Le but de l'école est simple : créée pour enseigner, elle ne s'adresse d'abord qu'à des élèves externes. Mais bien des familles, même du voisinage, ne peuvent garder auprès d'elles des enfants dont elles ne sont pas aptes à surveiller les études, surtout au degré secondaire ; d'autres ne se trouvent pas à proximité, et de là vient bientôt la nécessité d'adjoindre à l'établissement qui donne l'instruction un second établissement qui offre aux élèves le logis, l'entretien, la surveillance, une certaine direction d'études. Le pensionnat est donc le corollaire de l'école. C'est ainsi que, au moyen âge, l'université de Paris à peine fondée, des amis charitables du savoir s'appliquèrent à créer, à doter des collèges de boursiers. L'université s'empressa d'adopter et de considérer comme siens ces premiers collèges, qui ne tardèrent pas à se multiplier sans pouvoir suffire aux besoins croissants des élèves de la province ou de l'étranger.

C'est alors que l'initiative privée ouvrit, sous le nom de pédagogies, des collèges supplémentaires pour recevoir les élèves non boursiers qui vivaient trop librement autour des collèges officiels. Pour attirer et conserver leur public, les « pédagogies » prirent soin de lui répéter les leçons des professeurs ; celles qui jouirent d'une suffisante prospérité allèrent jusqu'à établir chez elles des cours rivaux qui devaient suffire à leurs élèves. Dans cette première période de l'histoire des pensionnats, période qui s'étend des origines à la Dévolution française, l'enseignement libre fut donc tantôt une concurrence, tantôt un simple supplément à l'enseignement public. Il rendit d'ailleurs deux sortes de services : il contribua à établir un peu d'ordre et de discipline dans la bohème scolaire du quartier latin, et il chercha à perfectionner les méthodes d'études en vigueur. Il ne faut d'ailleurs s'exagérer ni l'ordre tout relatif qui pouvait régner alors, ni le succès des tentatives de réforme. Elles n'étaient brillantes que dans les prospectus ; ainsi, au dix-septième siècle, ce Du Roure, « logé au palais rue Nouvelle de Lamoignon », qui prétendait enseigner « en un temps fort bref la grammaire, la philosophie, les mathématiques, la théologie, la jurisprudence, la médecine et beaucoup d'autres choses qui sont en son tableau ».

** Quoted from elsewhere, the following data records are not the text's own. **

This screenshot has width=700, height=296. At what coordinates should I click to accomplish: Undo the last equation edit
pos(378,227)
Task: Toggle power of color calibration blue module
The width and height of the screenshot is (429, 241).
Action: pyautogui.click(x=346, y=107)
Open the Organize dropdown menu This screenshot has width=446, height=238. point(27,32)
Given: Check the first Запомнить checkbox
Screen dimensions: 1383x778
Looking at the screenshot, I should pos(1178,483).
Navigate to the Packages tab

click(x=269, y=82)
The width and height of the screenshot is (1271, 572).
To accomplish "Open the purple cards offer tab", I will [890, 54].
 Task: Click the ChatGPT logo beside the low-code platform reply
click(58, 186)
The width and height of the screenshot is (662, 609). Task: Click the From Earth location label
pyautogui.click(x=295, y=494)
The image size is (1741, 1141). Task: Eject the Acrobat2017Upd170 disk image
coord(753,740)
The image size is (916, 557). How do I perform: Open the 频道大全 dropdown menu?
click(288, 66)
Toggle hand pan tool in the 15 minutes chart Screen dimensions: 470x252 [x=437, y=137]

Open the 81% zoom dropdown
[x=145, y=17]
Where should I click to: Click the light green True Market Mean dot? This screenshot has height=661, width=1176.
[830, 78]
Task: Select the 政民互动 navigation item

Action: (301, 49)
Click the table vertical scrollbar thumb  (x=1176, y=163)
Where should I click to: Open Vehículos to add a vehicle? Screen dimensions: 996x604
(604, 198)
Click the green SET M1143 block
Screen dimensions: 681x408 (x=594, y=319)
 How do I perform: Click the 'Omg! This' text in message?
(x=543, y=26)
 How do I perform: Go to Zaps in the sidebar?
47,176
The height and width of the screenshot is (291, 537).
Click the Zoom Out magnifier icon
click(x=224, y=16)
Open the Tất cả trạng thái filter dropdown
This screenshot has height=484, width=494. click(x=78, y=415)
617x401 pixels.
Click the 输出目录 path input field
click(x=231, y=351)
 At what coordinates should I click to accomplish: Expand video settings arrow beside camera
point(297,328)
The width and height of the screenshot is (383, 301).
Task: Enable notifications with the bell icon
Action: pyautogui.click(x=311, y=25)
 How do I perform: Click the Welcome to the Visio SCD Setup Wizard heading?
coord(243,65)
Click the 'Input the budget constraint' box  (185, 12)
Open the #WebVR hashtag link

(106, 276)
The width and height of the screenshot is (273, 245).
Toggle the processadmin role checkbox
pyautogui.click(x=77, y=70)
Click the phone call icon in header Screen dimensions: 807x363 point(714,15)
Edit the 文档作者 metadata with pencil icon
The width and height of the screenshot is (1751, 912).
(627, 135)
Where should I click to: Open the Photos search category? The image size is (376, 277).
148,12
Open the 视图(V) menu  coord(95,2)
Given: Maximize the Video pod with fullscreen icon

L'université de Paris n'aimait guère les collèges libres, sur lesquels son monopole lui donnait d'ailleurs tout pouvoir. Quand elle avait des raisons de redouter leur concurrence, elle leur, interdisait l'enseignement à domicile et les obligeait à lui envoyer leurs élèves ; elle ne leur permettait de les instruire eux-mêmes que jusqu'à l'âge de neuf ans (Statut de Henri IV), s'ils ne préféraient lui payer une redevance annuelle de 50 livres.

Au moment de la Révolution française, les institutions libres eurent l'occasion de rendre aux études un service inappréciable. Après la disparition de l'ancien régime des collèges et des facultés, les pensionnats restèrent seuls chargés de l'enseignement secondaire dans le pays, jusqu'à l'établissement des écoles centrales ; un bon nombre maintinrent leurs leçons durant toute la période révolutionnaire, ce qui n'était pas un mince mérite ; tels furent, à Paris, rétablissement des Savouré, dans la même famille depuis 1720 ; la pension Hallays-Dabot, à l'Estrapade ; la pension Vautier, à l'ancien collège de la Marche.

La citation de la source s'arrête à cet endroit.